— THE TASK —
The whole listing, repeated exactly, is what this task asks for.

— GIVEN ENTRIES —
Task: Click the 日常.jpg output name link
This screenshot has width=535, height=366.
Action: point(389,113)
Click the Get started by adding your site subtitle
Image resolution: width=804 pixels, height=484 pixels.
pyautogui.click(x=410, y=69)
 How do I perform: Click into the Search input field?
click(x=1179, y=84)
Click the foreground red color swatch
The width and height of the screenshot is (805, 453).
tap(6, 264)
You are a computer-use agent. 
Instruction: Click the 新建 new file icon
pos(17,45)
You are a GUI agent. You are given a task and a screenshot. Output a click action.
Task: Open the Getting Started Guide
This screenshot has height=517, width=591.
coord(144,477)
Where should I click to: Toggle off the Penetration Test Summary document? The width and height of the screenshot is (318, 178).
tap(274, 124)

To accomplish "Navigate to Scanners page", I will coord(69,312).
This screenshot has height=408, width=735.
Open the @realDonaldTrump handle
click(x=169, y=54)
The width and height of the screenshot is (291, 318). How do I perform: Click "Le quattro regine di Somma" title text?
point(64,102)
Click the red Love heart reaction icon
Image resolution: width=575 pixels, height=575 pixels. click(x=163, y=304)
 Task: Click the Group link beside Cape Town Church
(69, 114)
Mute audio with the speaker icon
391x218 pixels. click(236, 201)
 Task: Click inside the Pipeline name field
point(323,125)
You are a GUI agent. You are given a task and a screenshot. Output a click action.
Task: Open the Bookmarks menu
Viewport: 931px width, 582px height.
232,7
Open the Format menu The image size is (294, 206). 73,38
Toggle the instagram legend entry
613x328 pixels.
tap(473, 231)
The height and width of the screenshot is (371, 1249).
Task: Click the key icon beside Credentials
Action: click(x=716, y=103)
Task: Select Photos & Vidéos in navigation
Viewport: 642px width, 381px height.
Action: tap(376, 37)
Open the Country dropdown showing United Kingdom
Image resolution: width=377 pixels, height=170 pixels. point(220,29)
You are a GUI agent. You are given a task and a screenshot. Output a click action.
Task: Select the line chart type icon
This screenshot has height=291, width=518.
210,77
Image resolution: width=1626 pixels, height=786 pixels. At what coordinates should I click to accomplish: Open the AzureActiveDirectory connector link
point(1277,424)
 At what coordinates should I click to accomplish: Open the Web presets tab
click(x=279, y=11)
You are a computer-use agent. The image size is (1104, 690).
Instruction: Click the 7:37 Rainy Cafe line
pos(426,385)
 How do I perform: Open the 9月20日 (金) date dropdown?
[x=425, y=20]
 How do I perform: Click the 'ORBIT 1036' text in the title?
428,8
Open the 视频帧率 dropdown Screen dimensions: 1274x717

— EXERCISE OUTPUT —
Task: Click the 日常.jpg output name link
This screenshot has width=535, height=366.
Action: point(389,113)
Click the Get started by adding your site subtitle
Image resolution: width=804 pixels, height=484 pixels.
pyautogui.click(x=410, y=69)
 How do I perform: Click into the Search input field?
click(x=1179, y=84)
Click the foreground red color swatch
The width and height of the screenshot is (805, 453).
tap(6, 264)
You are a computer-use agent. 
Instruction: Click the 新建 new file icon
pos(17,45)
You are a GUI agent. You are given a task and a screenshot. Output a click action.
Task: Open the Getting Started Guide
This screenshot has height=517, width=591.
coord(144,477)
Where should I click to: Toggle off the Penetration Test Summary document? The width and height of the screenshot is (318, 178).
tap(274, 124)

To accomplish "Navigate to Scanners page", I will coord(69,312).
This screenshot has height=408, width=735.
Open the @realDonaldTrump handle
click(x=169, y=54)
The width and height of the screenshot is (291, 318). How do I perform: Click "Le quattro regine di Somma" title text?
point(64,102)
Click the red Love heart reaction icon
Image resolution: width=575 pixels, height=575 pixels. click(x=163, y=304)
 Task: Click the Group link beside Cape Town Church
(69, 114)
Mute audio with the speaker icon
391x218 pixels. click(236, 201)
 Task: Click inside the Pipeline name field
point(323,125)
You are a GUI agent. You are given a task and a screenshot. Output a click action.
Task: Open the Bookmarks menu
Viewport: 931px width, 582px height.
232,7
Open the Format menu The image size is (294, 206). 73,38
Toggle the instagram legend entry
613x328 pixels.
tap(473, 231)
The height and width of the screenshot is (371, 1249).
Task: Click the key icon beside Credentials
Action: click(x=716, y=103)
Task: Select Photos & Vidéos in navigation
Viewport: 642px width, 381px height.
Action: tap(376, 37)
Open the Country dropdown showing United Kingdom
Image resolution: width=377 pixels, height=170 pixels. point(220,29)
You are a GUI agent. You are given a task and a screenshot. Output a click action.
Task: Select the line chart type icon
This screenshot has height=291, width=518.
210,77
Image resolution: width=1626 pixels, height=786 pixels. At what coordinates should I click to accomplish: Open the AzureActiveDirectory connector link
point(1277,424)
 At what coordinates should I click to accomplish: Open the Web presets tab
click(x=279, y=11)
You are a computer-use agent. The image size is (1104, 690).
Instruction: Click the 7:37 Rainy Cafe line
pos(426,385)
 How do I perform: Open the 9月20日 (金) date dropdown?
[x=425, y=20]
 How do I perform: Click the 'ORBIT 1036' text in the title?
428,8
Open the 视频帧率 dropdown Screen dimensions: 1274x717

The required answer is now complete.